Excerpted passage:
Start of Block
How to Know an 'Entry Level' Job Is BS - 4 minutes read
Much like Millennials who graduated college in the Great Recession, the class of 2021 faces grim prospects in the job market (it’s still improved remarkably from last year’s COVID-stricken market, however). Or at least that’s how they feel, according to a new survey from the education technology and publishing company Cengage.
Among respondents gunning for their first job, about half admitted to shying away from applying to an entry-level position because they felt they weren’t qualified. That anyone brand new to the workforce would feel their skills aren’t worthy of an entry-level job speaks to a glaring disconnect between them and the expectations set by companies, in addition to the misunderstanding recent grads have about their own aptitude for learning.
The survey itself also underlines a misunderstanding shared by both groups: We rarely, if ever, clearly define what a real entry-level job entails.
What is an entry-level job?
If something is truly entry-level, it calls for a worker to apply basic skills and display an appetite for learning the ropes of their field. A real entry-level job is designed for a recent graduate, and shouldn’t demand anything beyond basic skills required of someone in the bottom rung of a company’s hierarchy.
Why are they so hard to get?
Entry-level jobs tend to only be so in name. Much of the time, companies cloak more demanding jobs in an “entry-level” guise to lure more experienced, and, theoretically, more capable candidates. It’s a way to pay people less to do more, which is an underhanded tactic to be aware of.
Moreover, the job market has been increasingly competitive—at least until it was decimated by the pandemic. More graduates become job seekers each year, compounding the crunch of newcomers vying for the same positions. As the job resource site Indeed points out, the issue begins in college and perpetuates from there:
Class sizes are on a steady increase. Tuition prices share the same increase, but it fails to dissuade many high school graduates from entering college. Because of this significant increase, the primary reason why graduates find obtaining employment difficult is the sheer amount of competition.
It’s a sad reality of today’s job market, but luckily you’ll know it when you encounter a true entry-level position.
Good companies nurture professional development
A real entry-level job will provide some pathway to a more senior position, and the introductory nature of the job will be evident in the job listing. Instead of spearheading the kind of work of a seasoned employee, you’ll be expected to assist more than lead, and perhaps you’ll be afforded more responsibility once you’ve proven adept at some of the scutwork.
End of Block
How to complete this task: In the article on entry-level jobs, what share of survey respondents seeking their first job avoided applying to an entry-level position because they felt unqualified?

Available data:
Start of Block
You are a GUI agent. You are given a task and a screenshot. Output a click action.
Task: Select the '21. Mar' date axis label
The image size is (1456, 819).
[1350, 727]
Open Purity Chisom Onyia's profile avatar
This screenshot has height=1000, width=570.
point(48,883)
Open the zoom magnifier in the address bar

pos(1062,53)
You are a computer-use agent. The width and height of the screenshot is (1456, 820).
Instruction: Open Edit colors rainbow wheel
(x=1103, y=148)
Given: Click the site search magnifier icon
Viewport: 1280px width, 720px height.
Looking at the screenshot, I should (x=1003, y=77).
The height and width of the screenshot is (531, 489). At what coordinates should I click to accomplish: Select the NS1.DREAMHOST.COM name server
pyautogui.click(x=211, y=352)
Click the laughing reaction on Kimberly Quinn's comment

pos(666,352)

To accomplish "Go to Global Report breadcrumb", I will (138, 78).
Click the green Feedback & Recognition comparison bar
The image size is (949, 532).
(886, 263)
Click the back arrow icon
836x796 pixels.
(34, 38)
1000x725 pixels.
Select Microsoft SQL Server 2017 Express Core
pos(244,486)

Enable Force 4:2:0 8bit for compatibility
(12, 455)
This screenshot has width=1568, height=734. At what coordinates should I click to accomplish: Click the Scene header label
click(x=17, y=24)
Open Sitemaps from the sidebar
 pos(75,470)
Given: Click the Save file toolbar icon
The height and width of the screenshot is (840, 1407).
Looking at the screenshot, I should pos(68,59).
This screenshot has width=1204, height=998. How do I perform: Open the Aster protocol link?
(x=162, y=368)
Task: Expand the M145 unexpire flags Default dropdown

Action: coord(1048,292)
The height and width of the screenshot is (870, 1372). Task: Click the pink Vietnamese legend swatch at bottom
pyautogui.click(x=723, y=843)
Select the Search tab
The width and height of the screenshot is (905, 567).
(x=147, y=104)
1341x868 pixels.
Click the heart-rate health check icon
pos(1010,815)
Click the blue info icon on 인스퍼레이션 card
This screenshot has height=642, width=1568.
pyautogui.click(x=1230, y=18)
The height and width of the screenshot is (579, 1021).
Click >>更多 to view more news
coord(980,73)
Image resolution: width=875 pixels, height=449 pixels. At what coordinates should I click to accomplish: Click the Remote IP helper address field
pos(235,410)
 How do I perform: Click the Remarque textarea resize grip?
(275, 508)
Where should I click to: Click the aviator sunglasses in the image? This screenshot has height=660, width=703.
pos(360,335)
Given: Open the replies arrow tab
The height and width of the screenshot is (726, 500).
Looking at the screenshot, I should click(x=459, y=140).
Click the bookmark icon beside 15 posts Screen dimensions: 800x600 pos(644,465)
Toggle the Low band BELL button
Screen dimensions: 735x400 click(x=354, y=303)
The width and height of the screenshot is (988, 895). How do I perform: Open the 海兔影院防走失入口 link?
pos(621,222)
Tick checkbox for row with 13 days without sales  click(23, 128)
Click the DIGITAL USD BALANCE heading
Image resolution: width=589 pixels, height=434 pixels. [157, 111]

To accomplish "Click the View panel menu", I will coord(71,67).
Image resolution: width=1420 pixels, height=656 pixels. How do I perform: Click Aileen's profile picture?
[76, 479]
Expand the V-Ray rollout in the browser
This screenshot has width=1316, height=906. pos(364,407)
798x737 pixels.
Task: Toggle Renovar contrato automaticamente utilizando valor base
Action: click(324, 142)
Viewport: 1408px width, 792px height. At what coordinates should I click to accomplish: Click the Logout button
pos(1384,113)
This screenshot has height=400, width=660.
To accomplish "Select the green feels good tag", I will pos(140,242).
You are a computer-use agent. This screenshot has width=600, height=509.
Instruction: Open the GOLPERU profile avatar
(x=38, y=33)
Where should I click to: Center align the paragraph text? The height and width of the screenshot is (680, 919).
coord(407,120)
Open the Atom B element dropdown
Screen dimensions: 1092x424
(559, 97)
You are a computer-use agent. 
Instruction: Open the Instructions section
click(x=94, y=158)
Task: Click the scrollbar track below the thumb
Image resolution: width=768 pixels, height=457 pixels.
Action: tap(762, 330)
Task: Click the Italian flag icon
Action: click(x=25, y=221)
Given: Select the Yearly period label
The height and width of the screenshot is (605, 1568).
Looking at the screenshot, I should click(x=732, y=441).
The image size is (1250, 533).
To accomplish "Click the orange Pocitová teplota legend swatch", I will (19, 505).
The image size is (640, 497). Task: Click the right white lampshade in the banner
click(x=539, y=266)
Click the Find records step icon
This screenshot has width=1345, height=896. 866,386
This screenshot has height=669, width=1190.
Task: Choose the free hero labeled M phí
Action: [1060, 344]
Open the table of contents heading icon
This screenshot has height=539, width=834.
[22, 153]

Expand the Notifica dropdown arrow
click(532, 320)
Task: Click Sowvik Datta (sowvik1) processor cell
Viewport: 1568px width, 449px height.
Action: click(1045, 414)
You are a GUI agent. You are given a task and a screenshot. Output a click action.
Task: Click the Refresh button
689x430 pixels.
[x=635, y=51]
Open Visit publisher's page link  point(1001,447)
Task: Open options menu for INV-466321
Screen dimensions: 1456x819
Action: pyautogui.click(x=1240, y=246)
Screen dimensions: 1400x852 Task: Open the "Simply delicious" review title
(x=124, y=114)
End of Block
Expected answer: About half of them.